*Task instructions*
Find the number of lines containing the string "agent" in the data. Answer with the number by itself.

------ Material to process ------

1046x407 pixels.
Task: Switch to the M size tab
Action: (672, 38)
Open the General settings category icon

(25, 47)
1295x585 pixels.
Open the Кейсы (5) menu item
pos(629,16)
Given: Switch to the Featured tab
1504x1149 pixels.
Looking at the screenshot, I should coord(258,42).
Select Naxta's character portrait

------
------ Material to process ------

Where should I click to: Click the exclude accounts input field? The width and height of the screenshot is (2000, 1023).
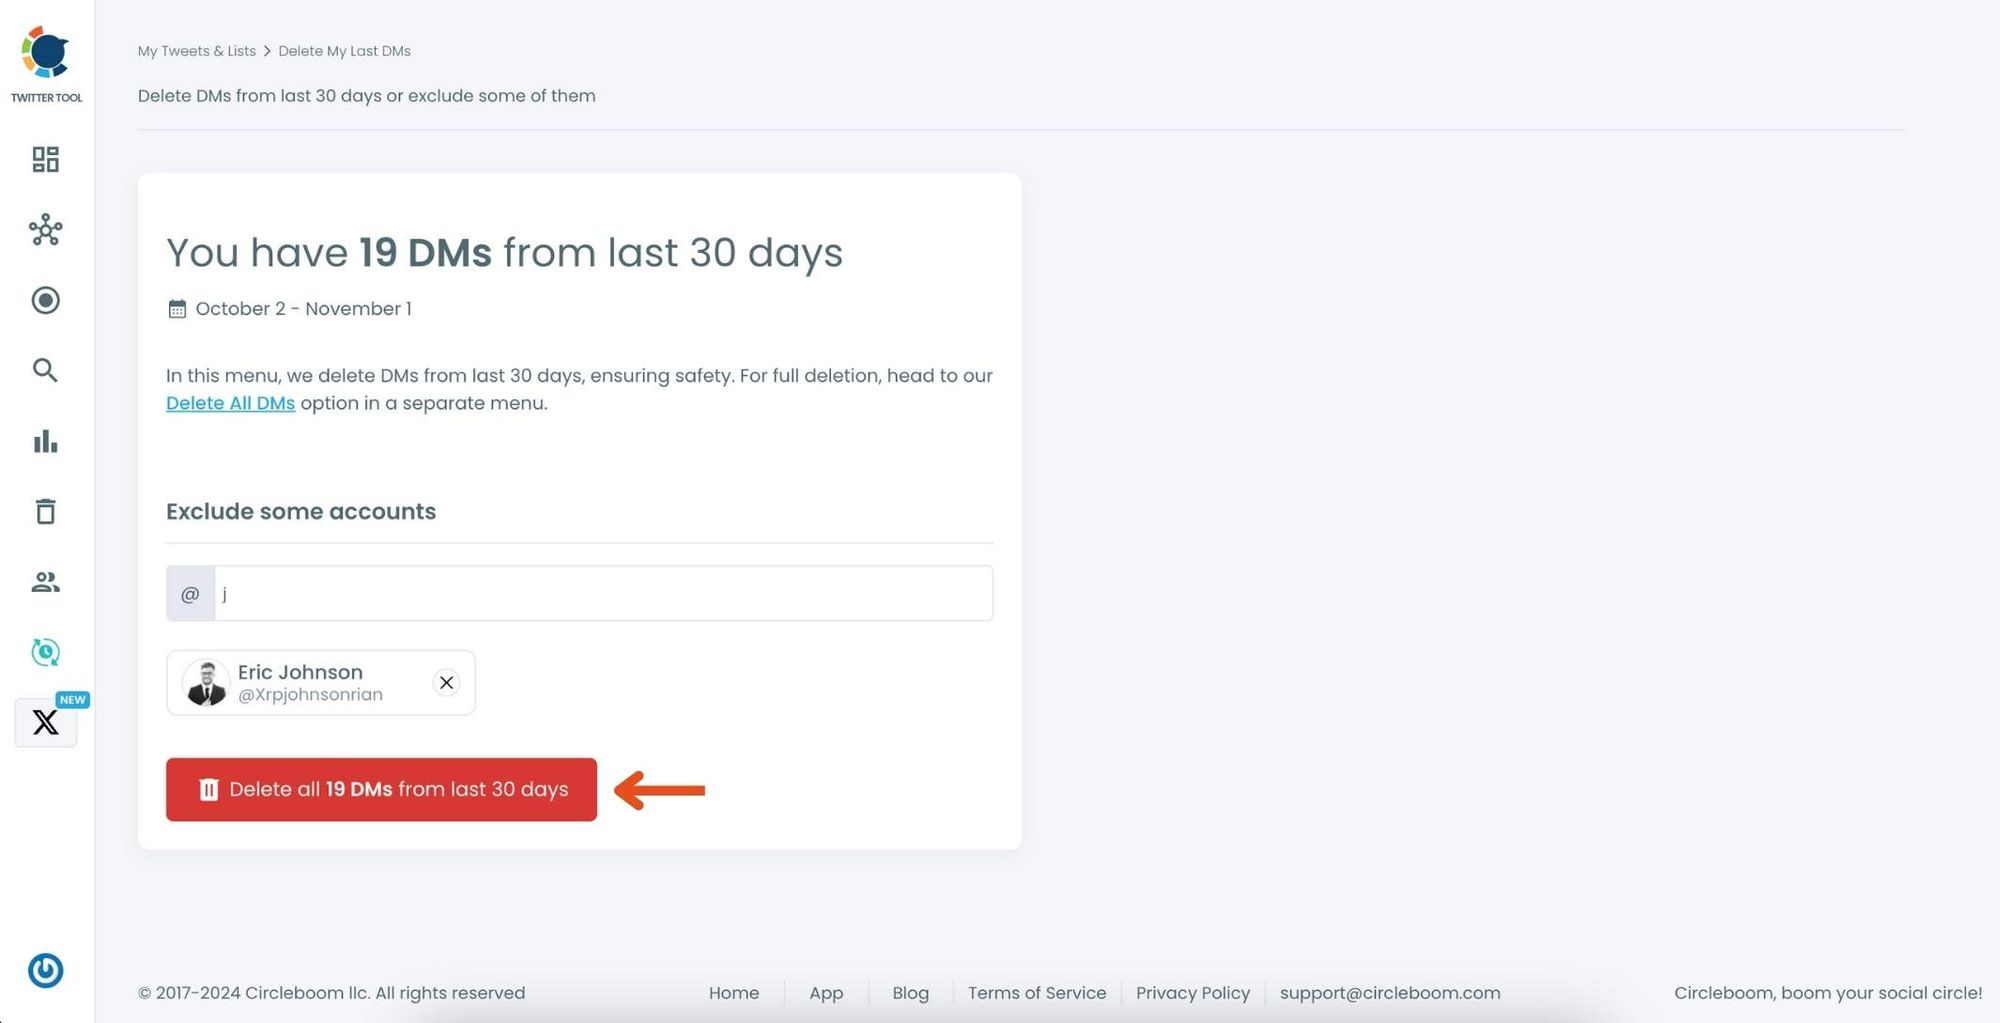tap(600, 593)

------
------ Material to process ------

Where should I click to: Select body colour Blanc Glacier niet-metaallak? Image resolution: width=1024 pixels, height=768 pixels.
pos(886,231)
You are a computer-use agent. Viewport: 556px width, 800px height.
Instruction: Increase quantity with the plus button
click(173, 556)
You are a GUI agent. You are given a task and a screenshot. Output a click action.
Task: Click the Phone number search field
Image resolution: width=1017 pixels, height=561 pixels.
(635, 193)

------

*Task answer*
2